Very nice and constructive attempt!
At a rapid check, your proposal fixes 7 of 11 issues that still plague RC1.
The remaining issues here are:
- Implicit or Unspecified formal requirements: if ambiguities in the OSAID will be solved for each candidate AI system though a formal certificate issued by OSI, such formal requirement should be explicitly stated in the OSAID. (reported here and here )
- OSI as a single point of failure: since each new version of each candidate Open Source AI system world wide should undergo to the certification process again, this would turn OSI to a vulnerable bottleneck in AI development, that would be the target of unprecedented lobbying from the industry. (reported here and here )

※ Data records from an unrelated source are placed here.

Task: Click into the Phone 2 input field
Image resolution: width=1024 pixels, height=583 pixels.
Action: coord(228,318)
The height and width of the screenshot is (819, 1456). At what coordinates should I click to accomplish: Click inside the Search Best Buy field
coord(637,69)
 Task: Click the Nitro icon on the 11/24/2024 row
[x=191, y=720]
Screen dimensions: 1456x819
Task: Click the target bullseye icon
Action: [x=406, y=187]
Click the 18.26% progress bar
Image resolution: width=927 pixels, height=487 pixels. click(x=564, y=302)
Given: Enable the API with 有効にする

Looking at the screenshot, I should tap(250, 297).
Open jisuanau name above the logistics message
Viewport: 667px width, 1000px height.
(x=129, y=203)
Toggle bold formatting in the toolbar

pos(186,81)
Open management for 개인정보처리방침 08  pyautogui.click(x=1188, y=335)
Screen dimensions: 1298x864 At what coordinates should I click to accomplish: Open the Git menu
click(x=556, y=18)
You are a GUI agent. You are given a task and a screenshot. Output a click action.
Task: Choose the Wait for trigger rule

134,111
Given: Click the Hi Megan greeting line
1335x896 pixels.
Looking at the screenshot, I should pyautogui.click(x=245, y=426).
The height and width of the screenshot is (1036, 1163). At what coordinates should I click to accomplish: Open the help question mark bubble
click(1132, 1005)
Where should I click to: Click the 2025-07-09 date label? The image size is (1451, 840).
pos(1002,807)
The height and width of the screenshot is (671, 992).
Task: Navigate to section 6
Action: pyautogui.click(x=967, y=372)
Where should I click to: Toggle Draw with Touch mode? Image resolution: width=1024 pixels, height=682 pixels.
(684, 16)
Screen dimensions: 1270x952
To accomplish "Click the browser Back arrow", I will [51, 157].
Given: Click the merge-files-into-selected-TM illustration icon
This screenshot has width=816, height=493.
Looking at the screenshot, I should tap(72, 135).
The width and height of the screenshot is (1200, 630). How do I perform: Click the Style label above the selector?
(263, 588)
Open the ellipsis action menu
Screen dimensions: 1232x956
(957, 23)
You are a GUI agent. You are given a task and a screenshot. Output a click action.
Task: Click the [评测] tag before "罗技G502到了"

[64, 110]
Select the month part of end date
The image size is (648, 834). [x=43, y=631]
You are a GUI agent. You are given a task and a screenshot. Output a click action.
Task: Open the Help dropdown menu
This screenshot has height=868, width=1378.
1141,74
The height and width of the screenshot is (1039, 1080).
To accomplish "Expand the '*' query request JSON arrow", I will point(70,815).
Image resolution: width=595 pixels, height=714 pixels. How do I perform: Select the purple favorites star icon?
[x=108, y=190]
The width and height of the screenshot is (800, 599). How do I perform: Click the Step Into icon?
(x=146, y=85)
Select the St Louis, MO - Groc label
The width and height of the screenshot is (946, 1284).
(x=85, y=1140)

- Unknown “OSI-approved terms”: the definition requires the code distribution under “OSI approved licenses”, but requires that Data Information and Weights to be distributed under “OSI approved terms”. Nobody knows these terms, and this pose issues “critical legal concerns for developers and bsinesses”. (reported here )
- Underspecified “substantial equivalence”: the definition requires a skilled person to be able to build a “substantially equivalent” system out of the components of an Open Source AI system, but it doesn’t explain (not even in FAQs) what such equivalence does means.
In Computer Science, two software are equivalent if and only if for any given input they produce the same output in a comparable amount of time, but OSI have not specified what such equivalence should mean in their understanding of AI systems. (reported here, here, here)
I suggest to replace “OSI-approved terms” and “OSI-approved licenses” with “licenses that comply with the Open Source Definition”.
This should remove from OSI the burden of certifying each version of every AI system.
As for “build a substantially equivalent system." I suggest to replace with “recreate a copy of the system”.
Since my previosly censored proposal, I realized that the adjective “exact” is not really really required: lets trust the court’s wisdom.